The truth is that the closer you get to the reality of the war against Iraq and the lies that brought us there – and these are quite literally matters of life and death – the easier it is to know what to do: Shoot the moon and forget about the bell curve.

As Congresswoman Woolsey has known all along, the most potent antidote to the obscenity of abstraction is fact. Focus on the facts. Make sure you get them right and don't overstate your case. Talk about the lies that sent us to Iraq. Talk about the tens of thousands of innocent Iraqis slaughtered, the soldiers killed and wounded, the families they've left behind. Don't play the administration's word games about torture: talk about waterboarding, humiliation, and beatings. Write letters, demonstrate, make calls, send e-mails, wear T-shirts, campaign for candidates who oppose the war, join groups, organize groups, talk to anyone who will listen and even people who won't.
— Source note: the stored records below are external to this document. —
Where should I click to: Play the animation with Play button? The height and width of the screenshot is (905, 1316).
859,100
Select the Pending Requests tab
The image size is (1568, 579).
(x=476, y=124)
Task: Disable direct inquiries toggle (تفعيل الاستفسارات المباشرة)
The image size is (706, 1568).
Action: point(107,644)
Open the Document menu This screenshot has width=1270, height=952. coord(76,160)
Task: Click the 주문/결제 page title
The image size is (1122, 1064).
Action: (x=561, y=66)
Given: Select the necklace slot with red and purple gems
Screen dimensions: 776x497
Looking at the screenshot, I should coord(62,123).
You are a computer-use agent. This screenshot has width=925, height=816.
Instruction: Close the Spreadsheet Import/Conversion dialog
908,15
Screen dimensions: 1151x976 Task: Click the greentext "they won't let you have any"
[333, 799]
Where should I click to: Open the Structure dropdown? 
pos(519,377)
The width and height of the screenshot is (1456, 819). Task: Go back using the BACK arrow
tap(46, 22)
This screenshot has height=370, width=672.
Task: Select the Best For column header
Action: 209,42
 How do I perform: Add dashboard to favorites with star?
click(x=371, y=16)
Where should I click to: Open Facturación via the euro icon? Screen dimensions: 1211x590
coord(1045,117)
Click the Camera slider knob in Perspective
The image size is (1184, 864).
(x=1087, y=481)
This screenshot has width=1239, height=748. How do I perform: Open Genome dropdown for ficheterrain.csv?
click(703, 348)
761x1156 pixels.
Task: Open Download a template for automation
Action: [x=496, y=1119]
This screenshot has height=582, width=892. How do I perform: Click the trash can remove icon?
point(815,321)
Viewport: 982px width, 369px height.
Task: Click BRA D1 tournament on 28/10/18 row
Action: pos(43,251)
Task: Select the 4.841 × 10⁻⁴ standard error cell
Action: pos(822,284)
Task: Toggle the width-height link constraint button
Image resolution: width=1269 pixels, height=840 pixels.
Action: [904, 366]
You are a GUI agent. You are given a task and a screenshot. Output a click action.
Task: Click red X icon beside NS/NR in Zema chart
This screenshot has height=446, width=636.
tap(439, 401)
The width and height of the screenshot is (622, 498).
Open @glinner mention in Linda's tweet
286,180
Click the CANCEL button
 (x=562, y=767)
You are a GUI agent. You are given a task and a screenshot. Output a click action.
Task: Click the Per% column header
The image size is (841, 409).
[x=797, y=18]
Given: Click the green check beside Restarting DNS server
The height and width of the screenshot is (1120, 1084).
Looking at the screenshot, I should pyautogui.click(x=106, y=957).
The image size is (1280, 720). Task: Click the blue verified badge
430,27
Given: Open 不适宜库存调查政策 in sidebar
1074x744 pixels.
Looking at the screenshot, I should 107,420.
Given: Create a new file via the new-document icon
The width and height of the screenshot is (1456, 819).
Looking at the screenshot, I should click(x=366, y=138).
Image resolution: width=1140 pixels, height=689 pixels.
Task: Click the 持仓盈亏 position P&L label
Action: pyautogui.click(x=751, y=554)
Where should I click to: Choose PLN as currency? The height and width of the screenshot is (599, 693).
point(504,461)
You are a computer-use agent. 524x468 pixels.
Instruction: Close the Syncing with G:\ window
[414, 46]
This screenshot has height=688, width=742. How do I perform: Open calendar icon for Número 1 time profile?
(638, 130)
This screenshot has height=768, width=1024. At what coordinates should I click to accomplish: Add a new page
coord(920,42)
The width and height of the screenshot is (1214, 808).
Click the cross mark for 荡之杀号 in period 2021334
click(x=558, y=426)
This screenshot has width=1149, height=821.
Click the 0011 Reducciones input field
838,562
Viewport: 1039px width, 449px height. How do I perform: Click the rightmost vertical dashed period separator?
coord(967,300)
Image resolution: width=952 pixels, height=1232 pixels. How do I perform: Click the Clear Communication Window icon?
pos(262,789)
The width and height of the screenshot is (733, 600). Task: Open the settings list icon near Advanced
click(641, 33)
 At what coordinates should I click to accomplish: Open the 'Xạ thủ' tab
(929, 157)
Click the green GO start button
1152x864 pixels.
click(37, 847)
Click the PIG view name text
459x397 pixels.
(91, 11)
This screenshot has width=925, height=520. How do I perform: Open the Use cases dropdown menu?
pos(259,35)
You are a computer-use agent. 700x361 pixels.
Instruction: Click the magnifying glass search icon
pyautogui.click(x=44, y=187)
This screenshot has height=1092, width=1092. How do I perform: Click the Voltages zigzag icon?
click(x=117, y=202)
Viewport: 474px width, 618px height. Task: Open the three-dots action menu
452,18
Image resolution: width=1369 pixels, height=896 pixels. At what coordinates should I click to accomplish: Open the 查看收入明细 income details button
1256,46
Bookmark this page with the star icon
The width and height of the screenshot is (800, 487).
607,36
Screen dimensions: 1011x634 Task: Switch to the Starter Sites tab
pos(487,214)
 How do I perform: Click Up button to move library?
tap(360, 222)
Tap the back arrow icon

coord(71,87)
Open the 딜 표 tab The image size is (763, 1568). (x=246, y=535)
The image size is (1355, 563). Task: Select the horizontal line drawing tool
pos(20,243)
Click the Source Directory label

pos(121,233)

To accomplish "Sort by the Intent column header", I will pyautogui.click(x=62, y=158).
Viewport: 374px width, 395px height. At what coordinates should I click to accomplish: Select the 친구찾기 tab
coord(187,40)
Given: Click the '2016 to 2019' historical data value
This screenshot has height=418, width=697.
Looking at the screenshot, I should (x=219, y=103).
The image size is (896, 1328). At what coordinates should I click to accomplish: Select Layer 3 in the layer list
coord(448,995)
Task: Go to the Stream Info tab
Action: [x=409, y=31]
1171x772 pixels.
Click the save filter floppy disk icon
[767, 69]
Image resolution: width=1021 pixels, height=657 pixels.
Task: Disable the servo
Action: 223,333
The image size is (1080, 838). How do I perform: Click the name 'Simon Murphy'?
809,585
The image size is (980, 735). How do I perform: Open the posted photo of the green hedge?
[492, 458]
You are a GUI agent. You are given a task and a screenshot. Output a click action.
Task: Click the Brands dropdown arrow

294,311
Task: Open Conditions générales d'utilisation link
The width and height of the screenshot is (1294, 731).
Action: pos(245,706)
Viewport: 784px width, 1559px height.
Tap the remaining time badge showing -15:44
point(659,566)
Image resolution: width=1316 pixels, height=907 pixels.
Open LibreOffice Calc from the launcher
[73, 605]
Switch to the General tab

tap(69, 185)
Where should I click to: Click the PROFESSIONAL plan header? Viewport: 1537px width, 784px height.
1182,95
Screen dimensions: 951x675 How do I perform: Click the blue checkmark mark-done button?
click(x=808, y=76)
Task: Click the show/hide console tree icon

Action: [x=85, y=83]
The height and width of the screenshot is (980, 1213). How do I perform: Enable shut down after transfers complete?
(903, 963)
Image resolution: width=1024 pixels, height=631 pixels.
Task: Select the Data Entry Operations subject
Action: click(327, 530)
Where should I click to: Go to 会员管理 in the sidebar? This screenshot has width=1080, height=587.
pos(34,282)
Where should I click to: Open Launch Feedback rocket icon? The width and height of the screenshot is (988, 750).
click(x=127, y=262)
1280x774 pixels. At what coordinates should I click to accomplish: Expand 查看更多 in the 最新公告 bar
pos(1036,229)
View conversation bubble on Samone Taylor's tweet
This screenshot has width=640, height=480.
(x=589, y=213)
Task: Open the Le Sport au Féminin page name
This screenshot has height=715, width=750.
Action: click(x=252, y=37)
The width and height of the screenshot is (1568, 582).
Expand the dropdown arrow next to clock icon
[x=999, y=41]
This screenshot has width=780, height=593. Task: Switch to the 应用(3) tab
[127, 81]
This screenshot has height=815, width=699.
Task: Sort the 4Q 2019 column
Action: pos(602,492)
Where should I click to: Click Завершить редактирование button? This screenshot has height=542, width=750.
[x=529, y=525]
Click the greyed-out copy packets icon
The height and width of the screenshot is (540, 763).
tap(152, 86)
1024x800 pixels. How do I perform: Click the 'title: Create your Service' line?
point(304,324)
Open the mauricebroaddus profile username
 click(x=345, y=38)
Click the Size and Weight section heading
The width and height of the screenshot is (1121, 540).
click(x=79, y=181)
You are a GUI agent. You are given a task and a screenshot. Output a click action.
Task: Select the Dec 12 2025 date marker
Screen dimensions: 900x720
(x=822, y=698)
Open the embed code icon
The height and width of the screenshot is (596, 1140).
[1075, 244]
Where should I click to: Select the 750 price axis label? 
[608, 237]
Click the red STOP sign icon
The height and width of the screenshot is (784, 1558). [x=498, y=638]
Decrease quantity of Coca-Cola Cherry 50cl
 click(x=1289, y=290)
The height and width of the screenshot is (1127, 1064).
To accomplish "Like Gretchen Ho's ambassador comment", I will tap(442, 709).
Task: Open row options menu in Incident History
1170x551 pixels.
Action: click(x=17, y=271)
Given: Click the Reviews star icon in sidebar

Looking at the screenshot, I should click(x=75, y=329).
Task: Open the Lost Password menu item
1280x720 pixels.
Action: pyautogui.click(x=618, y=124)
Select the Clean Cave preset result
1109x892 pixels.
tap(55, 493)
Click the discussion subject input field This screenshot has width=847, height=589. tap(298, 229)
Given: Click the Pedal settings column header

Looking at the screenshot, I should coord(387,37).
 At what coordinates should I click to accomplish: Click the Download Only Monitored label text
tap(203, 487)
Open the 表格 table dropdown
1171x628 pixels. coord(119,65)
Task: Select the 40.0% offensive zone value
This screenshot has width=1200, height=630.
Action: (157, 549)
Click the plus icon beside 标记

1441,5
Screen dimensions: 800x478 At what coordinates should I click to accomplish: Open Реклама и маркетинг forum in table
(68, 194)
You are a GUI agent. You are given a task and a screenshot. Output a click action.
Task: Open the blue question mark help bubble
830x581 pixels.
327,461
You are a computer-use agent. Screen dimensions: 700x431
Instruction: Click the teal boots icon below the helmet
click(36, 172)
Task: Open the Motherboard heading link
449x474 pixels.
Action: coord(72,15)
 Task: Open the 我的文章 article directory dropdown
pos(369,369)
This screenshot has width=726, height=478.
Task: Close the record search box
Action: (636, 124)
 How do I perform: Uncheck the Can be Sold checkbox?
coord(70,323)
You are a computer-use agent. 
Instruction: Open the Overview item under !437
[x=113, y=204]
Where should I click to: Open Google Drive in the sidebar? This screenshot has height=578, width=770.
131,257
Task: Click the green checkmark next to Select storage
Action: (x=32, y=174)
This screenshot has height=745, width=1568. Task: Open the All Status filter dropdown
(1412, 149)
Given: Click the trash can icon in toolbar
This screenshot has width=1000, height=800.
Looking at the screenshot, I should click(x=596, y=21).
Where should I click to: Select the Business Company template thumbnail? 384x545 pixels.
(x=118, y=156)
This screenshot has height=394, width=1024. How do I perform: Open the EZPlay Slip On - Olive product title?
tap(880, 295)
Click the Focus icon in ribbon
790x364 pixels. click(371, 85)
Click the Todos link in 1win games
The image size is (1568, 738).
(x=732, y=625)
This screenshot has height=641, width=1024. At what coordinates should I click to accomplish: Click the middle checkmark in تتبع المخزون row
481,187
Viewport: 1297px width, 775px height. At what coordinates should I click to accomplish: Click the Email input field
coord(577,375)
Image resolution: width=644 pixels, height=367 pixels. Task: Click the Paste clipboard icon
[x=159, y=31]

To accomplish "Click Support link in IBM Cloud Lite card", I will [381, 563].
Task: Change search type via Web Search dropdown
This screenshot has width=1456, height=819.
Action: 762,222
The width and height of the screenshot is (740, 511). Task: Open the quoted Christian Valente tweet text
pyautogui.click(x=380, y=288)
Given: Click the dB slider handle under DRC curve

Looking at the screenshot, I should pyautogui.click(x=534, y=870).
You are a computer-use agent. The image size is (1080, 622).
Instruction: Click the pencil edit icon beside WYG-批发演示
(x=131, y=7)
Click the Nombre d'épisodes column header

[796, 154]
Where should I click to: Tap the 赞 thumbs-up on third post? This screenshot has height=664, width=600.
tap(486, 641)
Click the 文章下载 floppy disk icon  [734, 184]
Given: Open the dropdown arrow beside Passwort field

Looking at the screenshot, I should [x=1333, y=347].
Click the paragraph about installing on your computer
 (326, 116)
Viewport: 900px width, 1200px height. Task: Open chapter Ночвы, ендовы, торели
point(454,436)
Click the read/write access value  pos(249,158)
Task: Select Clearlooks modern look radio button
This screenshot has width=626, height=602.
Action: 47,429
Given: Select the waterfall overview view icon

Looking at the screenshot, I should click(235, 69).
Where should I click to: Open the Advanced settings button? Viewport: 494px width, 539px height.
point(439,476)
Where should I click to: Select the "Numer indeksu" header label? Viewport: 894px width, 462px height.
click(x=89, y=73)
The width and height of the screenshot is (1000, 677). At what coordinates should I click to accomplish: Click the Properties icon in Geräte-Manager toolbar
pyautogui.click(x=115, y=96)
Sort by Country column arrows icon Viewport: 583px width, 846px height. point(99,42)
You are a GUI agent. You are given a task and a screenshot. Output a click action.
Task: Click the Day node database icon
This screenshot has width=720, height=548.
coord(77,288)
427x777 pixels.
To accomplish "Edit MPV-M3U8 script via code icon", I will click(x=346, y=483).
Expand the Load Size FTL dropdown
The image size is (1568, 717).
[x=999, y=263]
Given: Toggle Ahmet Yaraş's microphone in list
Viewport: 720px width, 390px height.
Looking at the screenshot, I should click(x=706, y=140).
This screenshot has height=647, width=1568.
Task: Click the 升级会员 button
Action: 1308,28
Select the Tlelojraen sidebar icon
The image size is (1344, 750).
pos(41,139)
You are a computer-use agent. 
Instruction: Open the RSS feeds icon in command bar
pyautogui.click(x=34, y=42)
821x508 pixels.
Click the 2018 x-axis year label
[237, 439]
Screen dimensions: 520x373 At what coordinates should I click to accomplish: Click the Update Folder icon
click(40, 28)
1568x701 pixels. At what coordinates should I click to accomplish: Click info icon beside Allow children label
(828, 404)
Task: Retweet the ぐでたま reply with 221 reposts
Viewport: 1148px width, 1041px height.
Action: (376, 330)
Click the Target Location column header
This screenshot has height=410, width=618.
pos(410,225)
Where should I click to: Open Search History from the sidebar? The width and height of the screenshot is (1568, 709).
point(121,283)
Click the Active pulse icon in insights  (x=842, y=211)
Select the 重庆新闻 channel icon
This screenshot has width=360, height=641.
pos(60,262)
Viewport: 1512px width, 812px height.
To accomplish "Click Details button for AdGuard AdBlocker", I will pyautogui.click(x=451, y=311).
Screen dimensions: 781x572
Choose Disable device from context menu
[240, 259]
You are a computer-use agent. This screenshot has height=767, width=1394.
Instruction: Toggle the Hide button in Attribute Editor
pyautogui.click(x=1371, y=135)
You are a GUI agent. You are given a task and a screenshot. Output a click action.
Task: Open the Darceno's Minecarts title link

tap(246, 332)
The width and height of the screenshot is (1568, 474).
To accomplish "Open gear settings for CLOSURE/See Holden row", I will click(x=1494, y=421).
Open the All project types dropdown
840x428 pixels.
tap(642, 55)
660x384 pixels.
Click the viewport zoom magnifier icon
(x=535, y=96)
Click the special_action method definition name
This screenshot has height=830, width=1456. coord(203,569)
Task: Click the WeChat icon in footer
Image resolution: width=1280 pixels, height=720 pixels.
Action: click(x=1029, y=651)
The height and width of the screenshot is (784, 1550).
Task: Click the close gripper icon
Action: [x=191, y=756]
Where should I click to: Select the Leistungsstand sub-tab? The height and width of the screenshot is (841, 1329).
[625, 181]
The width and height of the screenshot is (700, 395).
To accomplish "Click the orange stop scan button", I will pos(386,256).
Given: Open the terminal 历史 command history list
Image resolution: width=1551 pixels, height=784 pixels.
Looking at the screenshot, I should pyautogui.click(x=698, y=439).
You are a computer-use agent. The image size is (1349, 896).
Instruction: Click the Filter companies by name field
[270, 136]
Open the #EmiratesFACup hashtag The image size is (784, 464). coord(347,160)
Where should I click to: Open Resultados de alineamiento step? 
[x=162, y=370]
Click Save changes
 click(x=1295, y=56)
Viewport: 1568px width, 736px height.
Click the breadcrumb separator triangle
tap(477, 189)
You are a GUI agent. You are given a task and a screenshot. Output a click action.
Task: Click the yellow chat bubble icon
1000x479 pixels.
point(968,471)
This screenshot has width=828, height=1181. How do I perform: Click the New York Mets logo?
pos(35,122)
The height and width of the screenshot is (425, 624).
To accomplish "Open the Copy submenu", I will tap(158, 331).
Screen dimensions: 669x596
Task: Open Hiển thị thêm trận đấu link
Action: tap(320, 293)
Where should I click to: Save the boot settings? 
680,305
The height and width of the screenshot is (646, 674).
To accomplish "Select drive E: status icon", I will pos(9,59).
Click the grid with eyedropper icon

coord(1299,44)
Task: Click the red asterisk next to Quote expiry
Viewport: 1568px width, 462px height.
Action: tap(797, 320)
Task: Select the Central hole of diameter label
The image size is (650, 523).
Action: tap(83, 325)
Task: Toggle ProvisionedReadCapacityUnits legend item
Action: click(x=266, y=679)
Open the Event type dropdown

Advocate impeachment, push the Senate to analyze the administration's use of prewar intelligence, call for a special prosecutor – and tell Congress it's time to bring the troops home. Don't worry about the odds. -- Elizabeth de la Vega



I agree ~ 100%

another good one Z ~ thank you


ps ... for those proclaiming they want bush/chaney for security ... give um this quote:

"If you want total security, go to prison. There you're fed, clothed, given medical care and so on. The only thing lacking... is freedom."